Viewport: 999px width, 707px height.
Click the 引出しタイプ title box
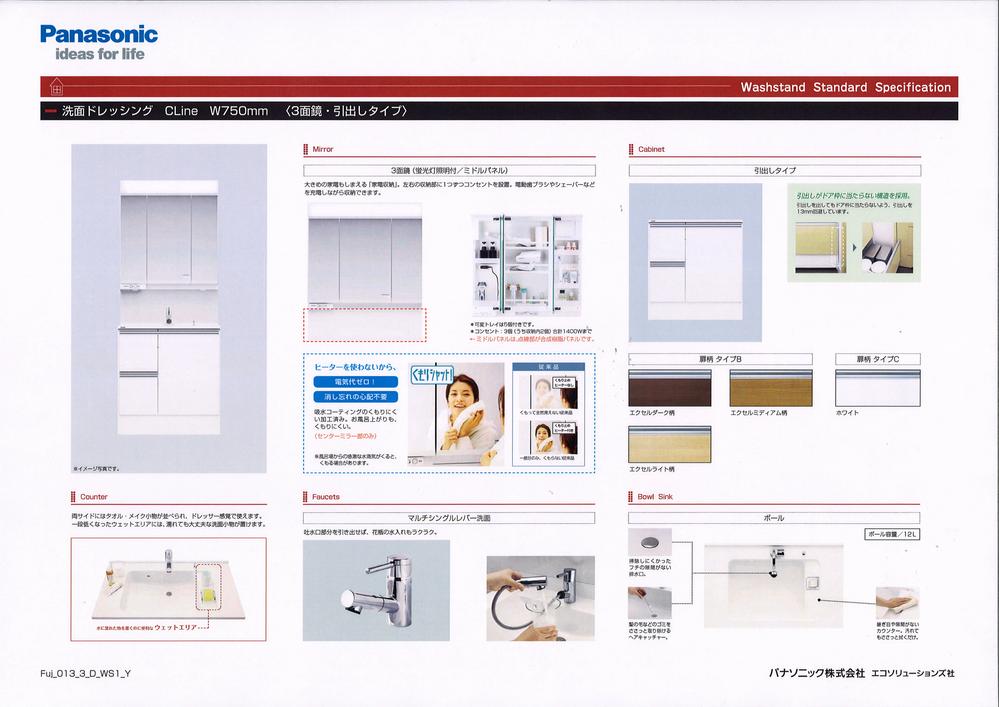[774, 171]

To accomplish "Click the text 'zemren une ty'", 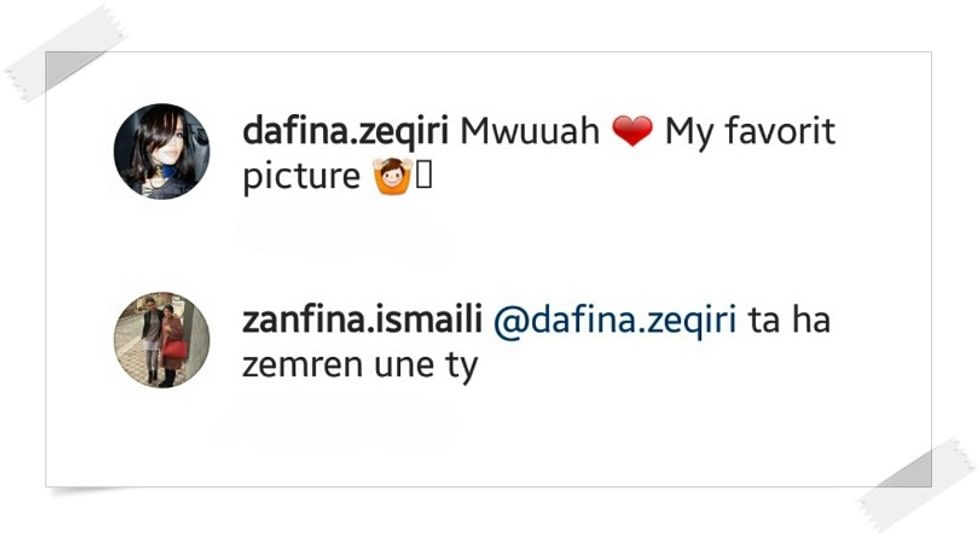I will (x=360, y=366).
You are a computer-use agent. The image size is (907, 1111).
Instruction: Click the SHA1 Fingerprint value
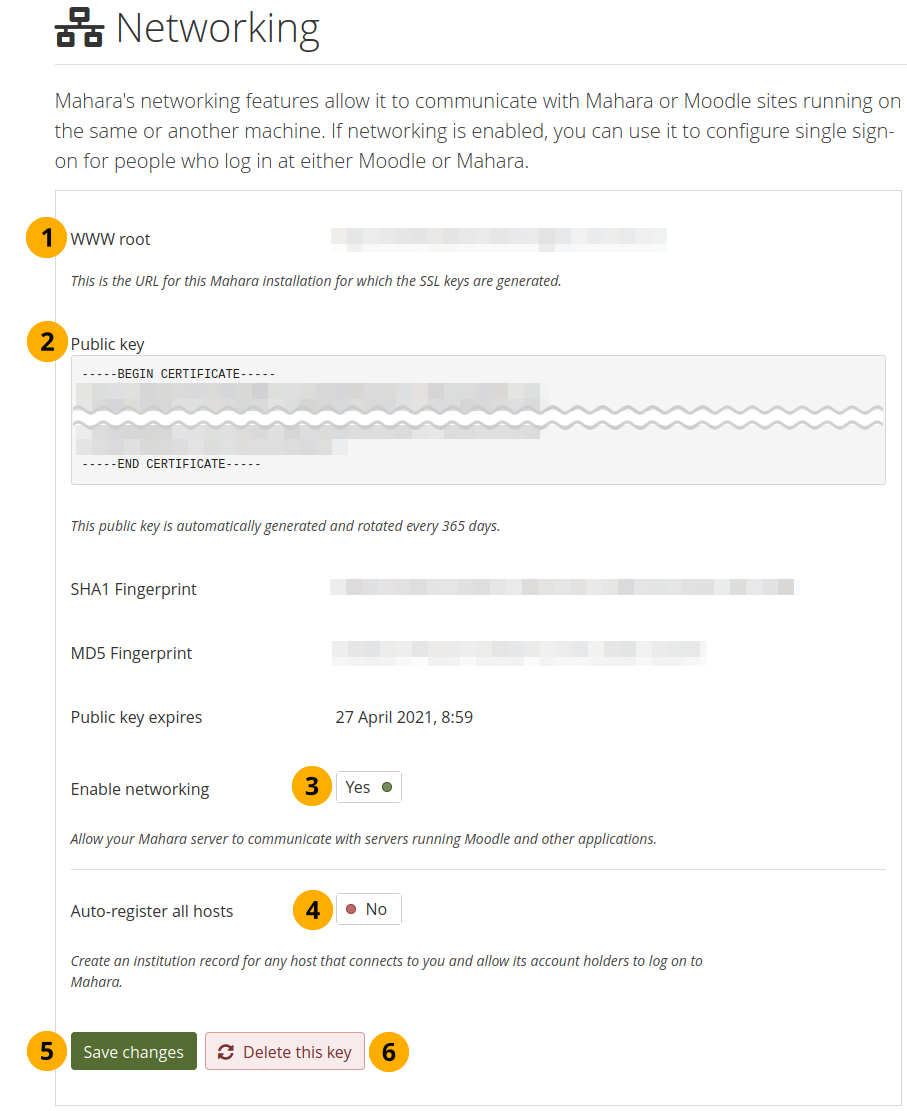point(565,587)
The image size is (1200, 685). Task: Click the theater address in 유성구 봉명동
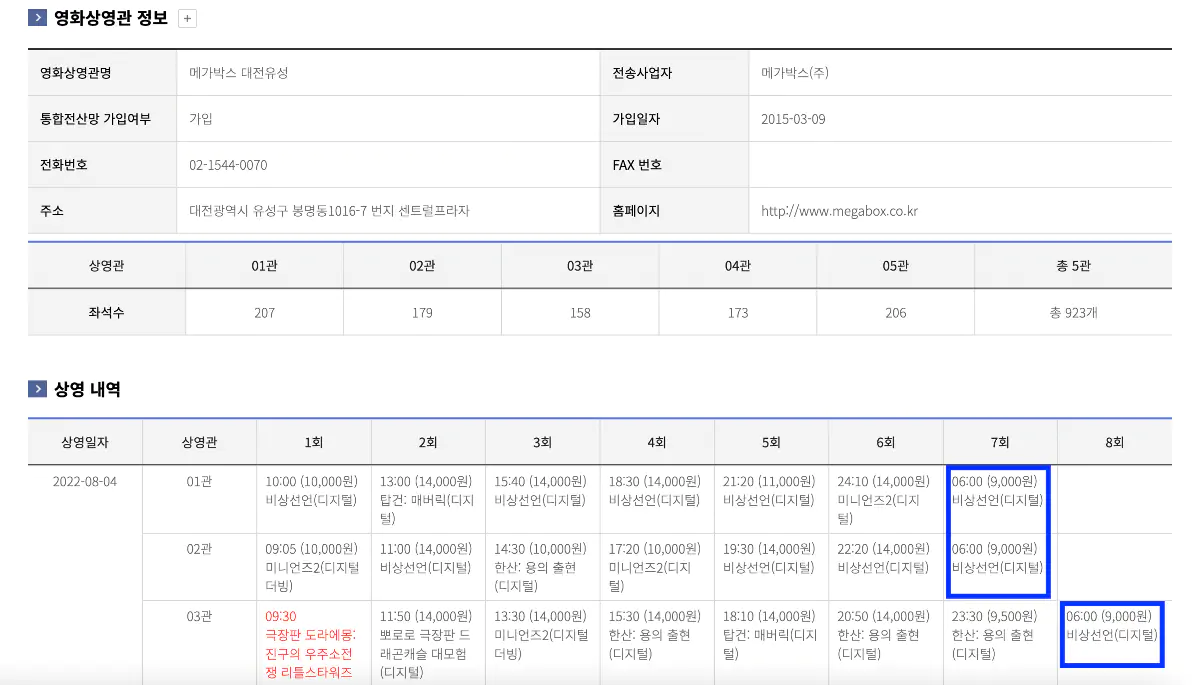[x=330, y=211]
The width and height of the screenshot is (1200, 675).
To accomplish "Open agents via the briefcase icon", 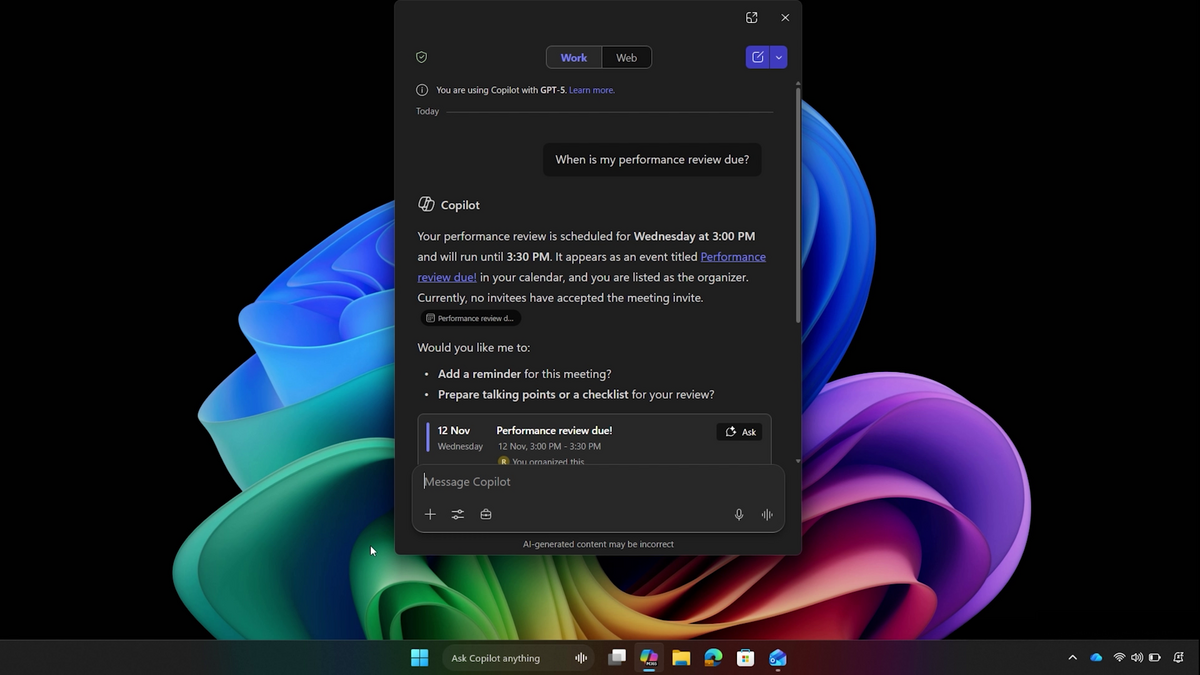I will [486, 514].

═══

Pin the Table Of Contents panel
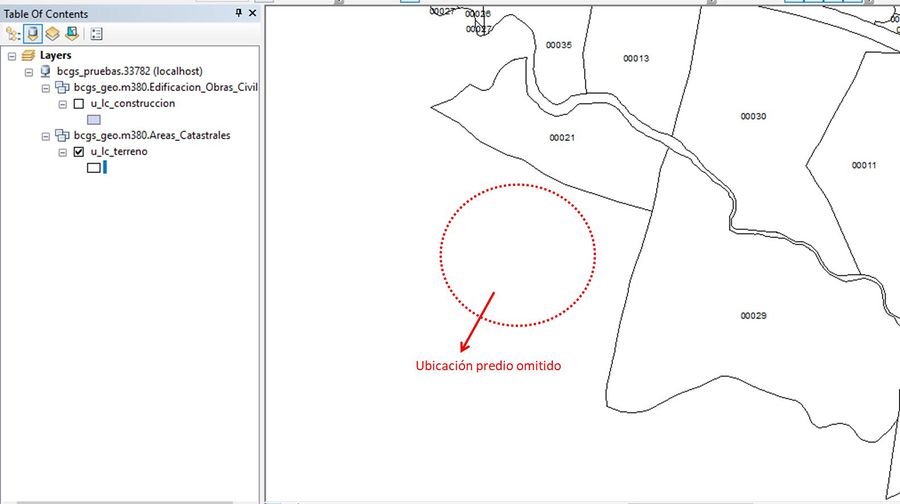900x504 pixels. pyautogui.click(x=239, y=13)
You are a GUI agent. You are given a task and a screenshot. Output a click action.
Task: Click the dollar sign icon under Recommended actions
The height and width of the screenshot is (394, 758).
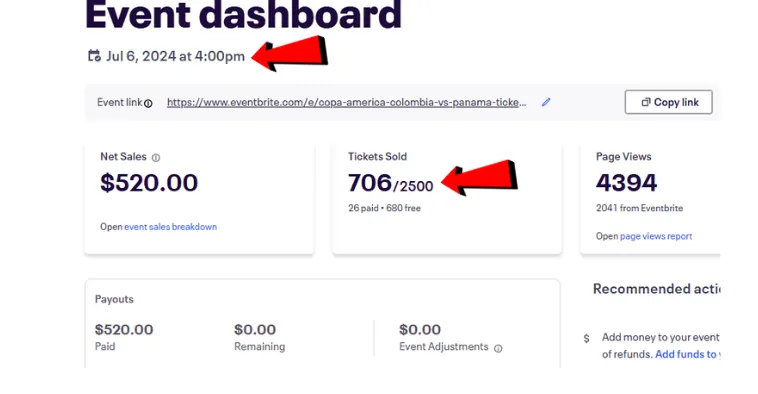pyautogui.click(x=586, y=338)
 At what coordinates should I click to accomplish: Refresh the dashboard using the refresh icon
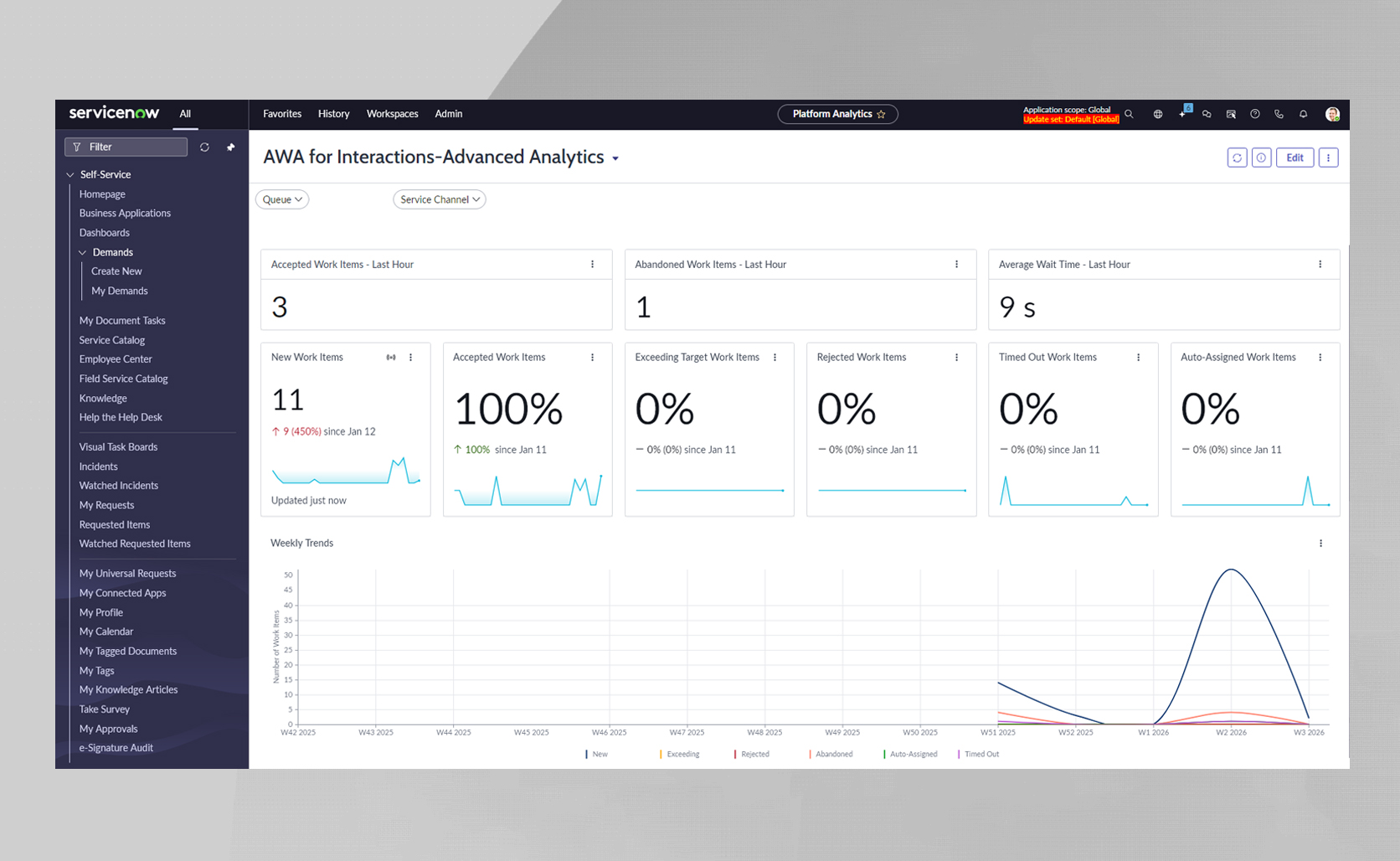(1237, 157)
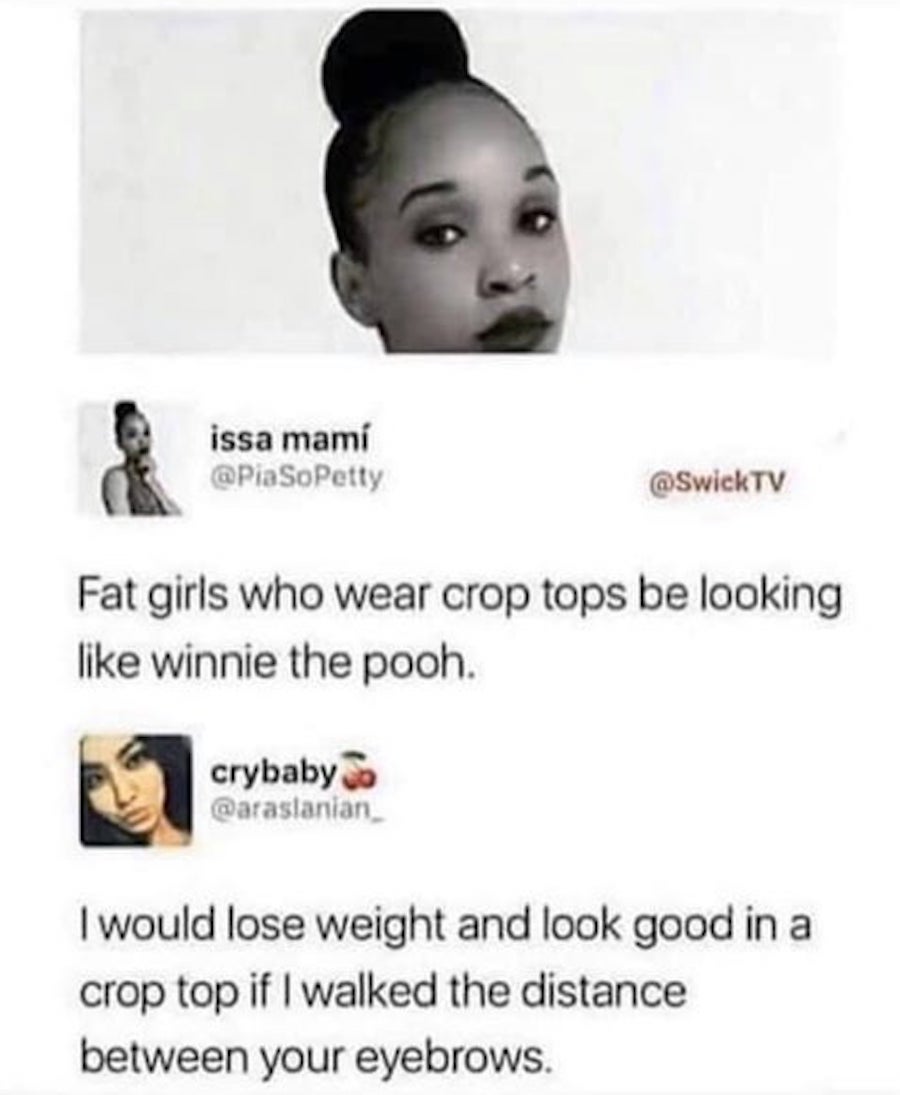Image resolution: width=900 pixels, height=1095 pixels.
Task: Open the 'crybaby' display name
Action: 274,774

═══

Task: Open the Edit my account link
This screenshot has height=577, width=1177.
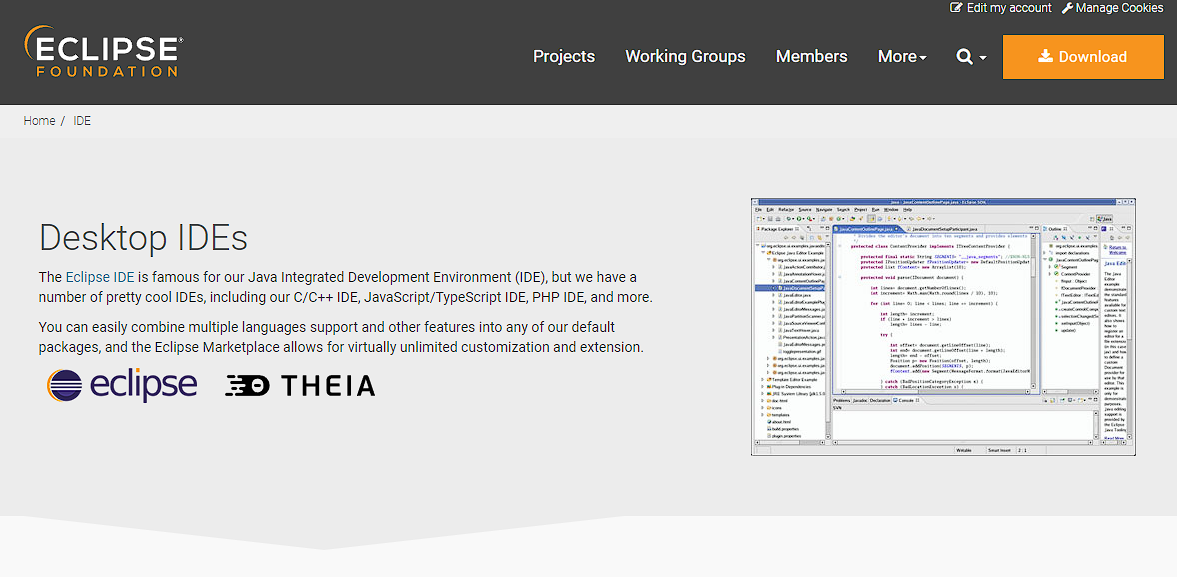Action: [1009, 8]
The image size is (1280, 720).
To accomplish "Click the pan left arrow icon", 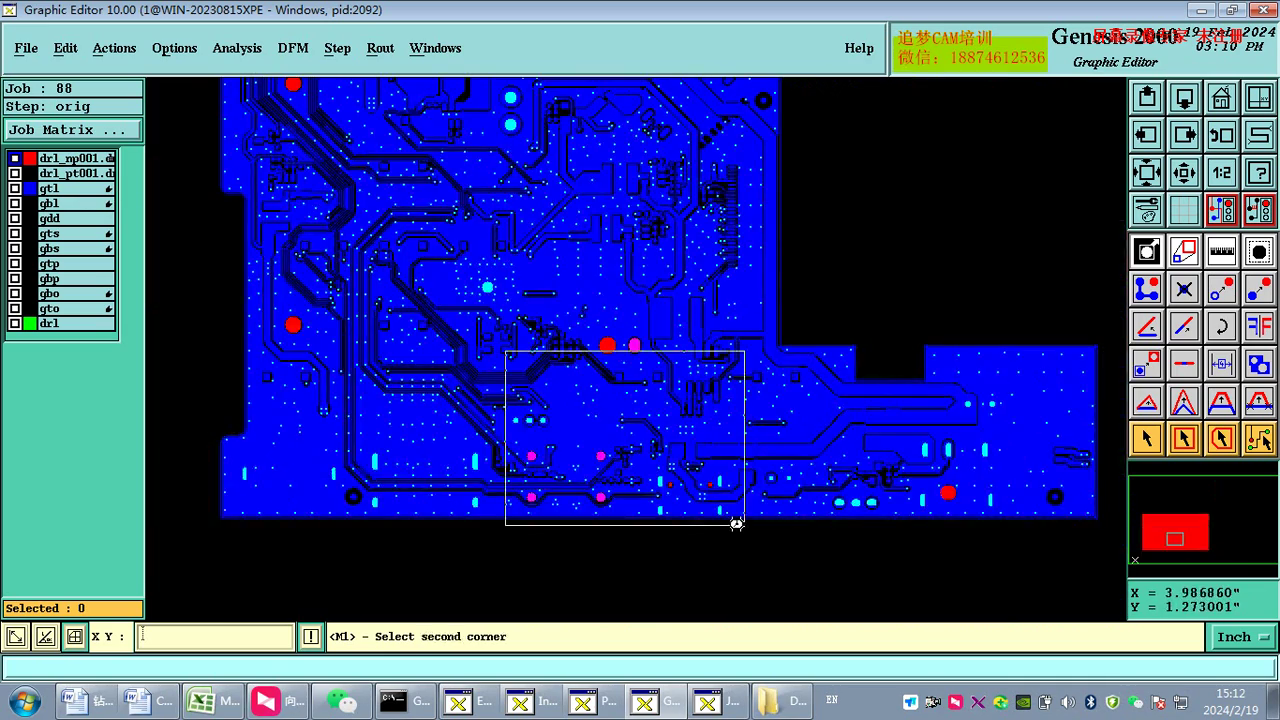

═══

▶ **ABOUT THIS TASK**: Retype only the lines above from the one with "Task: Open the Edit my account link" through the one with "the pan left", exactly and with both ends. Images stay out.

▶ **SOLUTION**:
Task: Open the Edit my account link
This screenshot has height=577, width=1177.
Action: [1009, 8]
The image size is (1280, 720).
To accomplish "Click the pan left arrow icon", 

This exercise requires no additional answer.